- _TASK TO CARRY OUT_
In the records below, find the line containing "כבישה קרה (849, 920)" and the line containing "יכולות (859, 775)"; please repeat exactly the lines from one to the other, both included, and nothing more.

- _MATERIAL PROVIDED_
· · ·

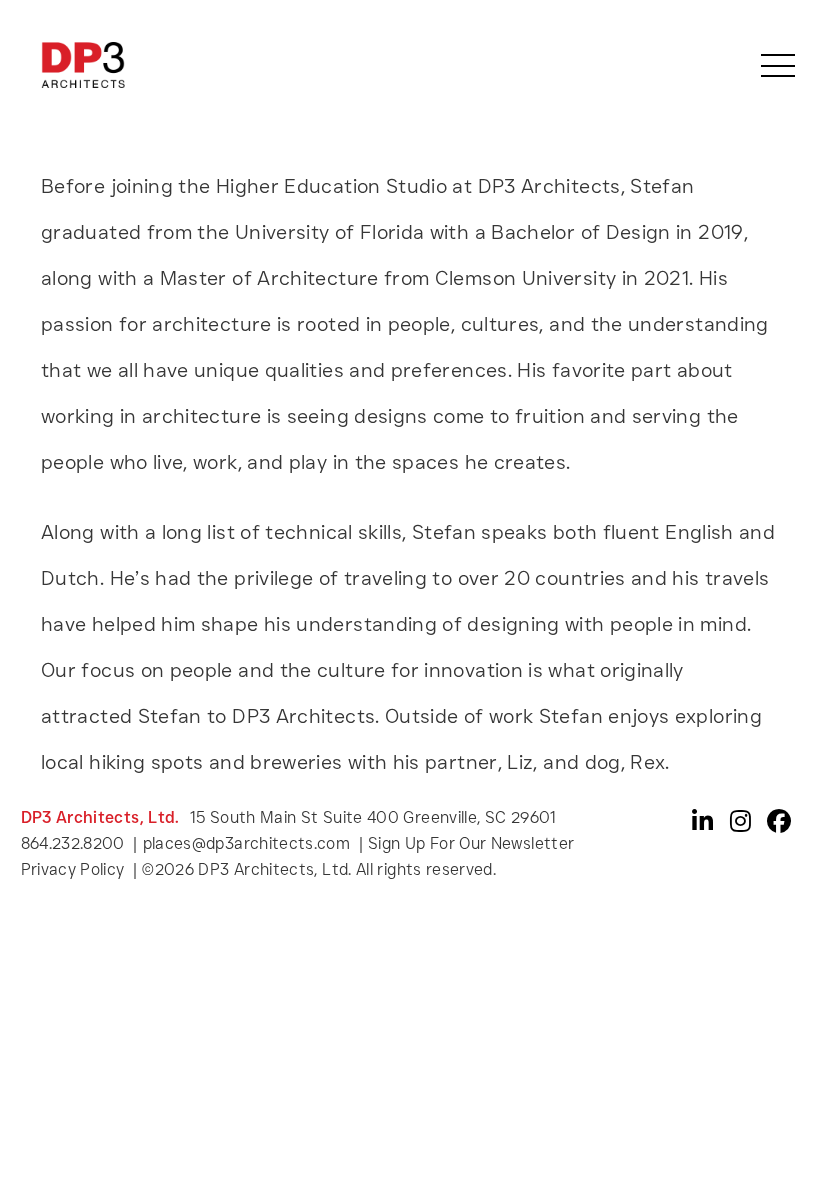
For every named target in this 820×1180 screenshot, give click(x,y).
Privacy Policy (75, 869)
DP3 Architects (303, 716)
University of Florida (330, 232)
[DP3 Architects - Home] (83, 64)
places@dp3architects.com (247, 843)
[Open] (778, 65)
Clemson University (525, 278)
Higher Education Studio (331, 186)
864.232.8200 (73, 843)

· · ·

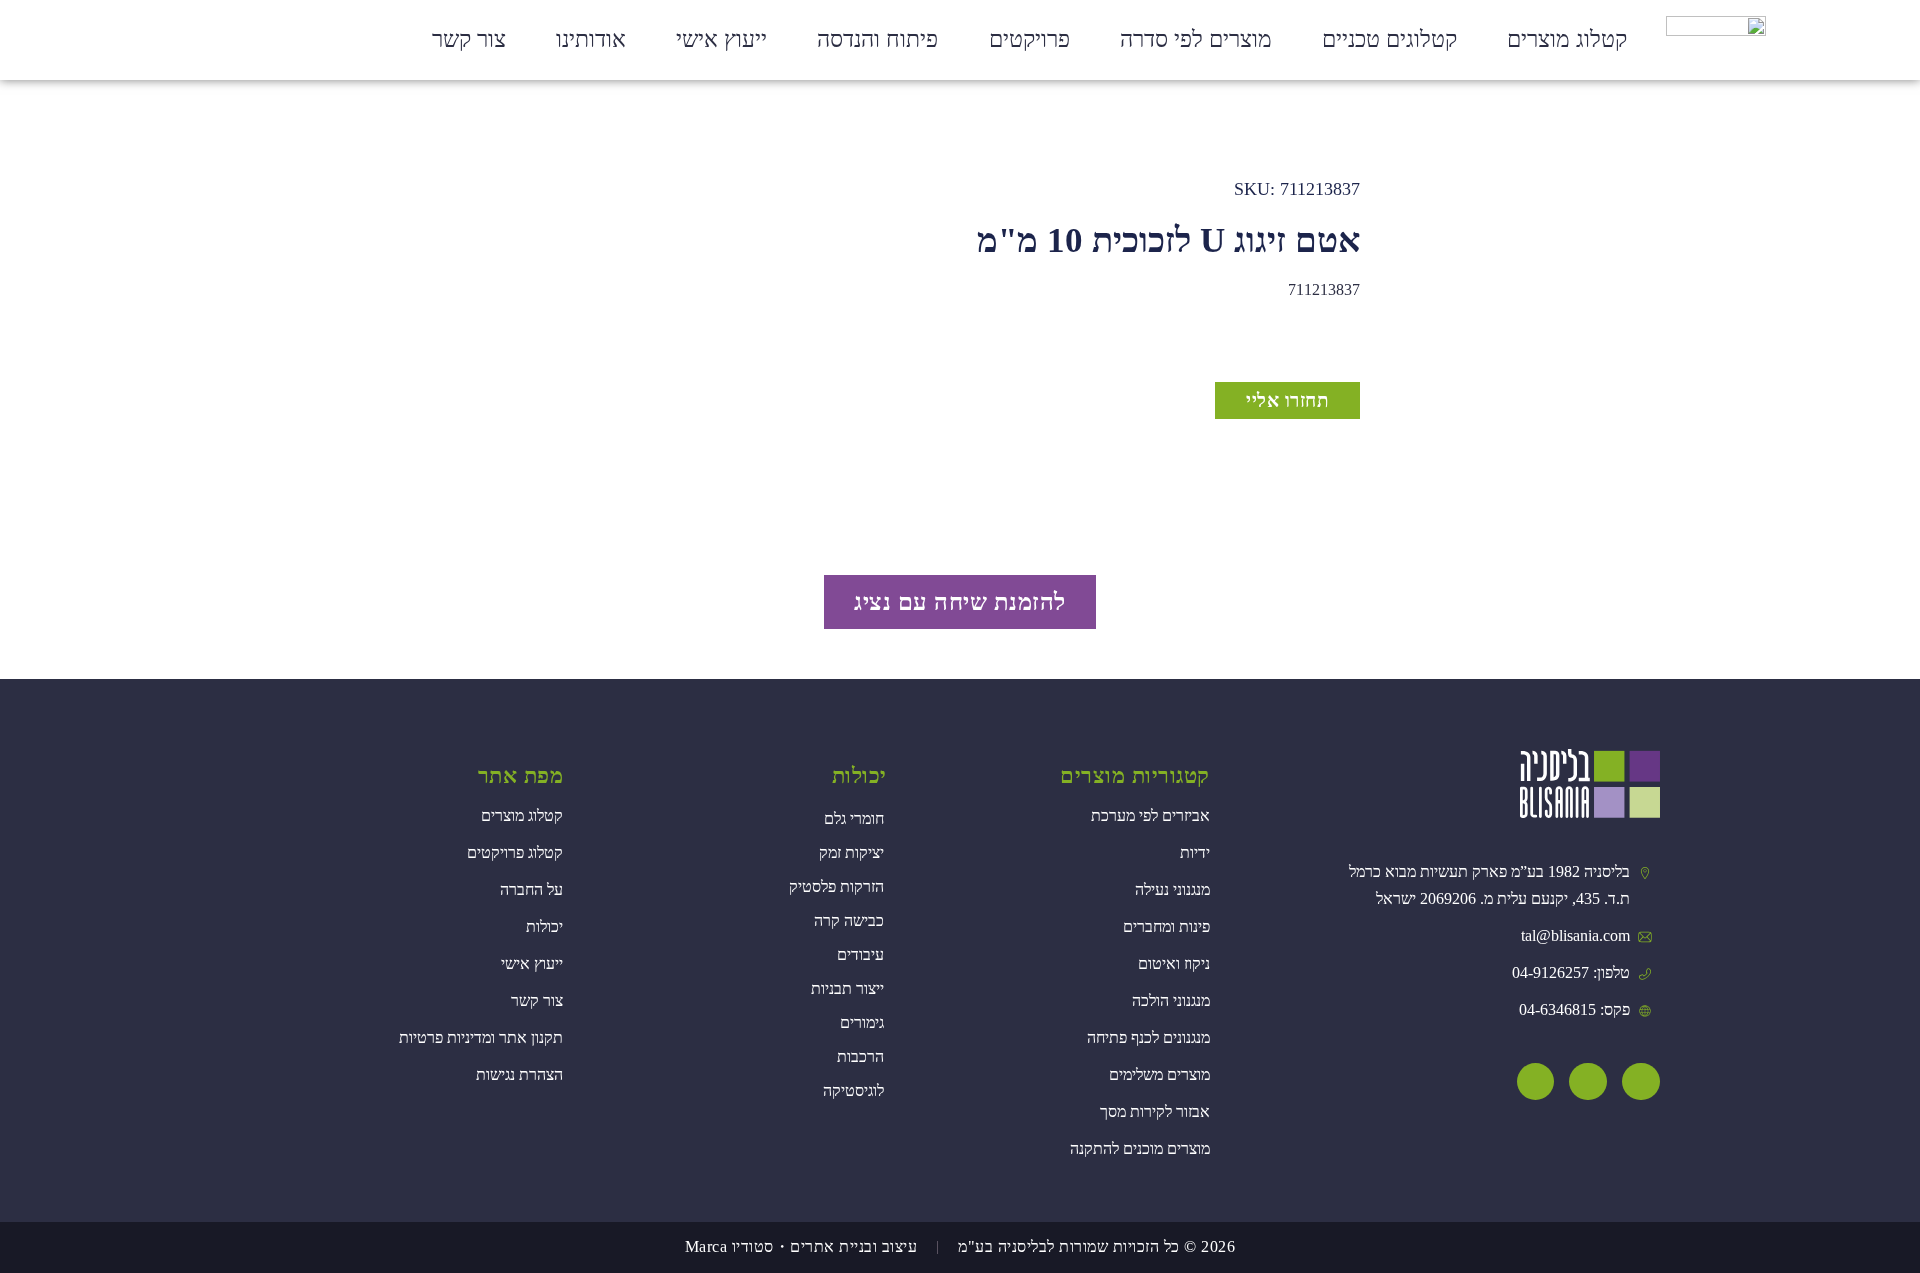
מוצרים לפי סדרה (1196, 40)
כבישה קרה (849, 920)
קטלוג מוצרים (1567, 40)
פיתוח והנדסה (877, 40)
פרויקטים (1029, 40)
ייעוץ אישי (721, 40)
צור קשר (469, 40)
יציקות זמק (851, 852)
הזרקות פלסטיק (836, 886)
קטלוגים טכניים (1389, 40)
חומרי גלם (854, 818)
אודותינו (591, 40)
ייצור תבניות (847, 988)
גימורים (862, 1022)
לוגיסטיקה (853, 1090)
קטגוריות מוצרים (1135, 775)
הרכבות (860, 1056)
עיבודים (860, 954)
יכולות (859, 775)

· · ·

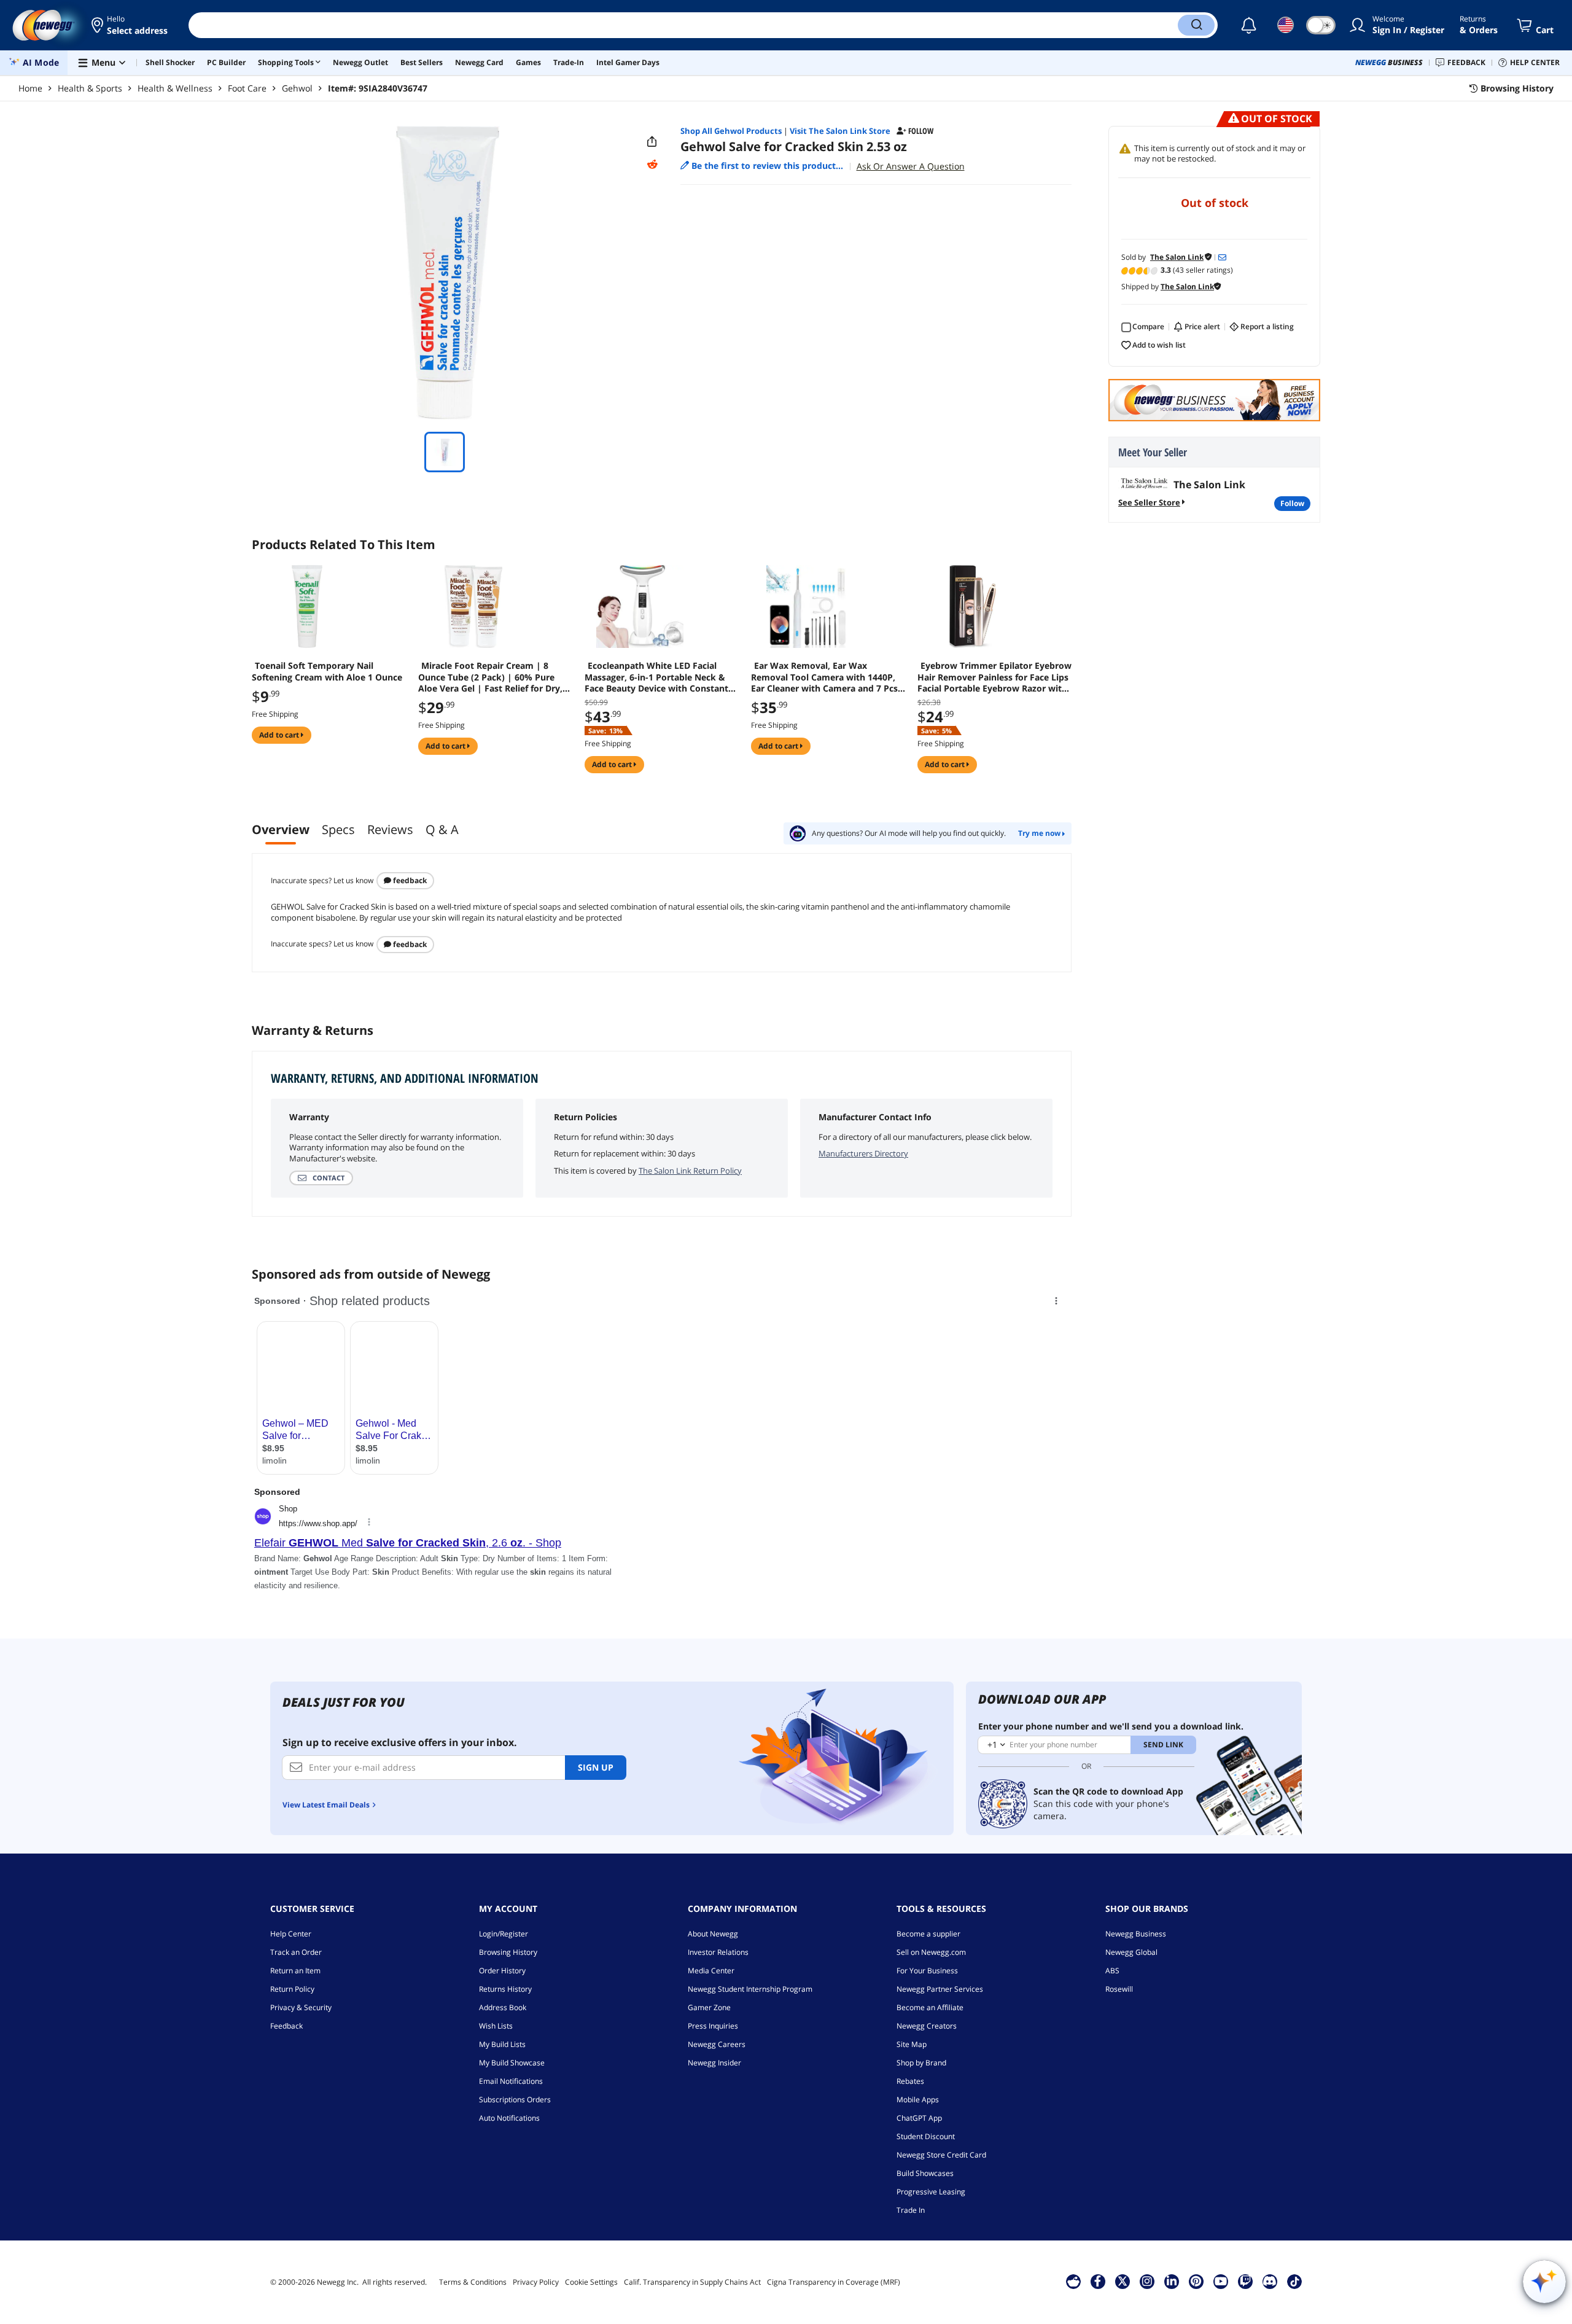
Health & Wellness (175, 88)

· · ·

- _WRITTEN RESPONSE_
כבישה קרה (849, 920)
קטלוג מוצרים (1567, 40)
פיתוח והנדסה (877, 40)
פרויקטים (1029, 40)
ייעוץ אישי (721, 40)
צור קשר (469, 40)
יציקות זמק (851, 852)
הזרקות פלסטיק (836, 886)
קטלוגים טכניים (1389, 40)
חומרי גלם (854, 818)
אודותינו (591, 40)
ייצור תבניות (847, 988)
גימורים (862, 1022)
לוגיסטיקה (853, 1090)
קטגוריות מוצרים (1135, 775)
הרכבות (860, 1056)
עיבודים (860, 954)
יכולות (859, 775)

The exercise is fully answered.